Otra vez, la callada por respuesta y un esbozo de risotada. Abrió la puerta, me tironeó hacia dentro y la cerró a mis espaldas. La habitación era oscura, apenas iluminada por los rayos que se filtraban por las rendijas de las persianas, y calurosa. Me apoyó contra la puerta y me besó apasionadamente, haciéndome saborear sus labios de fresa, de un color muy parecido al fruto. Apoyaba las manos en la puerta y los músculos de sus brazos estaban tensos, podía sentirlos, vigorosos, en la palma de mis manos que los acariciaban y los recorrían del mismo modo en que los duendes recorrían mi cuerpo. Luego me cogió por las mejillas, se apartó de mi boca y me preguntó quedamente:
– ¿Te apetecería hacerlo?
Me mordí los labios y le dije que no, porque mil miedos me invadieron de pronto, miedos sin rostro, abstractos. Hizo más presión con las manos sobre mis mejillas y con una fuerza que quizá él quería traducir, en vano, en dulzura me fue empujando cada vez más abajo, mostrándome bruscamente al Desconocido. Ahora lo tenía delante de los ojos, olía a hombre y cada vena que lo atravesaba expresaba tal potencia que me pareció obligatorio ajustar las cuentas con ella. Entró presuntuoso entre mis labios, haciendo desaparecer el sabor a fresa que aún los impregnaba.
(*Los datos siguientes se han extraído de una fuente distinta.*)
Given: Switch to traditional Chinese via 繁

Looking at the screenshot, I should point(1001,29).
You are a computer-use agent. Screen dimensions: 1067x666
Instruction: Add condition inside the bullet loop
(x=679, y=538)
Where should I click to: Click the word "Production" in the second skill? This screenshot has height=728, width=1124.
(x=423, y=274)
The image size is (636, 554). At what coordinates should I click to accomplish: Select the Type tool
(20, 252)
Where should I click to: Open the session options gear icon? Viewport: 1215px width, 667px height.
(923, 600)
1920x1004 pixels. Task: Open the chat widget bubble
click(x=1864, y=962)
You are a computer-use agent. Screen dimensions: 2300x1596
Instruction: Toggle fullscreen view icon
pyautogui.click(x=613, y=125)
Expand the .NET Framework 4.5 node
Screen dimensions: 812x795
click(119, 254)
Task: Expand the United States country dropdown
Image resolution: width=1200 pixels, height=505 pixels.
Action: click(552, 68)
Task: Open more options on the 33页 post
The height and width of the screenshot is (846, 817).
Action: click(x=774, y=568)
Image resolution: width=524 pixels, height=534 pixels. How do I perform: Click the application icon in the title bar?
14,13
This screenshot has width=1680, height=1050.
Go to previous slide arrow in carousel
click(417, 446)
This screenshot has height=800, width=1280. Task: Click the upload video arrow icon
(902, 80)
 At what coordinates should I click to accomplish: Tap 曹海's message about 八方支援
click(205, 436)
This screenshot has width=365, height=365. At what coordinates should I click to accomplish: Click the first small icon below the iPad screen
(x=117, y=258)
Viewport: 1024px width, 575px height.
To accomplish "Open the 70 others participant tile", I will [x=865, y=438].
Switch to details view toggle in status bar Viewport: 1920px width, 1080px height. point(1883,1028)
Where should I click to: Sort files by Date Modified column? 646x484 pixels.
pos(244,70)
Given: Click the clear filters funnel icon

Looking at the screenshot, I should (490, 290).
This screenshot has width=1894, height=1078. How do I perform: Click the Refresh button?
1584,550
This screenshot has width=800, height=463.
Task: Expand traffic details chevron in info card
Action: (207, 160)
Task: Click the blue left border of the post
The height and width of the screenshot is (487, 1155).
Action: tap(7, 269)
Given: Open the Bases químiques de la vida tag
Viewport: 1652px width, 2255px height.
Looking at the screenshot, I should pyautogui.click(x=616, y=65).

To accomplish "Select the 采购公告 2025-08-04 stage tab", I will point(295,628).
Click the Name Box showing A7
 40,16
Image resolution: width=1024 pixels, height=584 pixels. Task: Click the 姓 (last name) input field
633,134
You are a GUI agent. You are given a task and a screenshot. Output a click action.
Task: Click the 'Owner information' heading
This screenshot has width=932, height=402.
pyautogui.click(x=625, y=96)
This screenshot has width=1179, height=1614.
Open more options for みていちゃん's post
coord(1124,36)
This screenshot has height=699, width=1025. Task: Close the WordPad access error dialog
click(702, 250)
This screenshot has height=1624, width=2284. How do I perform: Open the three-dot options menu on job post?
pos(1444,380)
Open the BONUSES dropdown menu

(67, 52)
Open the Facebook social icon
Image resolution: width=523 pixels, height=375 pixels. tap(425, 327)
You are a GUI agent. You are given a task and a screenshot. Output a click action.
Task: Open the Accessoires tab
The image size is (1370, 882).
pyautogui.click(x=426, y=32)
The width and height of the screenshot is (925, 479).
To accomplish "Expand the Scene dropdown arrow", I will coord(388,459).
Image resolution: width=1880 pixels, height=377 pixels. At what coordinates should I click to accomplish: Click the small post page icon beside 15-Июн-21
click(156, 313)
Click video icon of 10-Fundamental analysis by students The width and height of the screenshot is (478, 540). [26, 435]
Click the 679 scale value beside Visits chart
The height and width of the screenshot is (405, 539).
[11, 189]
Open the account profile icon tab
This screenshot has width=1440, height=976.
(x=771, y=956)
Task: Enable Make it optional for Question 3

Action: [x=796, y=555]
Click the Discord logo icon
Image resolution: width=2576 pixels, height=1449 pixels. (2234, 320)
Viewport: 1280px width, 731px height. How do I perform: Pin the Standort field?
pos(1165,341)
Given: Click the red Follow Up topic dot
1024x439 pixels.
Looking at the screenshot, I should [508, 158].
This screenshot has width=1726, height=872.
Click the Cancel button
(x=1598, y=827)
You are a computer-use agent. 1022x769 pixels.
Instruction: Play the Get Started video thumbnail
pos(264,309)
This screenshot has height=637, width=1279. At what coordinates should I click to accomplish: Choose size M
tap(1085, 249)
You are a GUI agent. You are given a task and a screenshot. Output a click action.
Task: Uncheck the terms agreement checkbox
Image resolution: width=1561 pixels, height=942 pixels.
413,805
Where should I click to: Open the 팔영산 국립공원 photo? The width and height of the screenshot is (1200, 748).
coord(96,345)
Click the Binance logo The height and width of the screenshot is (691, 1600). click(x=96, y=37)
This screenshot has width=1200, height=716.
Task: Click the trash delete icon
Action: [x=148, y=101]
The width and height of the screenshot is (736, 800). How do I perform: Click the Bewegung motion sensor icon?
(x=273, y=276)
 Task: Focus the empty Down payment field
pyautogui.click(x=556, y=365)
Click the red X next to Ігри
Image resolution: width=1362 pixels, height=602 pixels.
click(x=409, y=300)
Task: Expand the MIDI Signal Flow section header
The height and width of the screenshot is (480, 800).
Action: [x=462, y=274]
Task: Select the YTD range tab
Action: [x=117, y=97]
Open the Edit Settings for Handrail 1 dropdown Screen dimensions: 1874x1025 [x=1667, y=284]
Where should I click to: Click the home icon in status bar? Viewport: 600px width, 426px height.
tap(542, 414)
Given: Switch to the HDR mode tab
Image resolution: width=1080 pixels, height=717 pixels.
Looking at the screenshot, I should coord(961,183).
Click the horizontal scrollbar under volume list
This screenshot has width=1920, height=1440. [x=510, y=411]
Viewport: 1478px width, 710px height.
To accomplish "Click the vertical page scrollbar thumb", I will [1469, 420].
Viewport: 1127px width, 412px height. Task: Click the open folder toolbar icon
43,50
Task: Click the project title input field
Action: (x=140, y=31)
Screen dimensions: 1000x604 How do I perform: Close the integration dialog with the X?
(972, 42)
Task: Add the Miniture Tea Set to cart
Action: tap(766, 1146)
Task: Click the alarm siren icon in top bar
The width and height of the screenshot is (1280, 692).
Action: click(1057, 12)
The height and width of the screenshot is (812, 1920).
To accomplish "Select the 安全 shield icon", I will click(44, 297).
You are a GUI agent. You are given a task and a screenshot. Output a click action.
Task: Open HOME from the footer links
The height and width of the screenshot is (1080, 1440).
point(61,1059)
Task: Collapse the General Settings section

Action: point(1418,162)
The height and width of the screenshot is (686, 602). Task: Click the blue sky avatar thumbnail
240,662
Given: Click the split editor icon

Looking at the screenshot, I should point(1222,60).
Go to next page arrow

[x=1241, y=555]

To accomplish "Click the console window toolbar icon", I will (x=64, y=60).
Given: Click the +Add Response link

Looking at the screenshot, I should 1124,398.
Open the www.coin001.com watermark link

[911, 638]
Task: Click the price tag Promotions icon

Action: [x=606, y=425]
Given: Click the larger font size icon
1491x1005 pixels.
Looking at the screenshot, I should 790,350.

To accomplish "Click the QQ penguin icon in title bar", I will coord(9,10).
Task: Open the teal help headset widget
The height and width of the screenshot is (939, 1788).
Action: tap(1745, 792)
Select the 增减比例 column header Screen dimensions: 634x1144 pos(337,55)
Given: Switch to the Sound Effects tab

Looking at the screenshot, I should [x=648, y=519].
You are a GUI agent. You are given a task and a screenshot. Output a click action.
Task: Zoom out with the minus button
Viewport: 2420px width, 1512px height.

Luego, de repente, hubo otra sorpresa y me encontré en la boca un líquido caliente y ácido, abundante y denso. Mi sobresalto ante este nuevo descubrimiento le provocó un ligero dolor, me aferró la cabeza con las manos y me empujó hacia él con más fuerza. Su respiración era afanosa y hubo un momento en que creí que el calor de su aliento llegaba hasta mí y me quemaba. Bebí ese líquido porque no sabía qué hacer con él, y mi esófago se quejó con un ligero rumor del que me avergoncé. Mientras aún estaba de rodillas, lo vi bajar las manos y, creyendo que quería alzarme el rostro sonreí; en cambio, se tiró hacia arriba el bañador y oí el ruido del elástico que golpeaba contra su piel mojada de sudor. Entonces me levanté sola y lo miré a los ojos en busca de alguna palabra que pudiera tranquilizarme y hacerme feliz.
– ¿Quieres tomar algo? -preguntó.
Porque el sabor ácido del líquido seguía en mi boca respondí que sí, que un vaso de agua. Se alejó y regresó unos segundos después con el vaso en la mano. Yo aún estaba apoyada en la puerta, mirando con curiosidad la habitación después de que él hubiera encendido la luz. Observaba las cortinas de seda y las esculturas, y los libros y revistas abandonados sobre los elegantes divanes. Un acuario enorme proyectaba sus luces brillantes en las paredes. Oía los ruidos de la cocina y dentro de mí no había turbación ni vergüenza, sino una extraña satisfacción. Sólo después me asaltó la vergüenza, cuando me tendió el vaso con un gesto indiferente y le pregunté:
– Pero ¿de verdad se hace así?
– ¡Claro! -me respondió, con una sonrisa burlona que dejaba expuestos todos sus bellísimos dientes. Entonces le sonreí y lo abracé y, mientras olía su nuca, sentí sus manos detrás de mí cogiendo la manilla y abriendo la puerta.
– Nos vemos mañana -dijo, y después de un beso que me resultó dulce, bajé los peldaños y me uní a los demás.
Alessandra me miró riéndose y yo esbocé una sonrisa que desapareció en seguida cuando bajé la cabeza: tenía los ojos llenos lágrimas.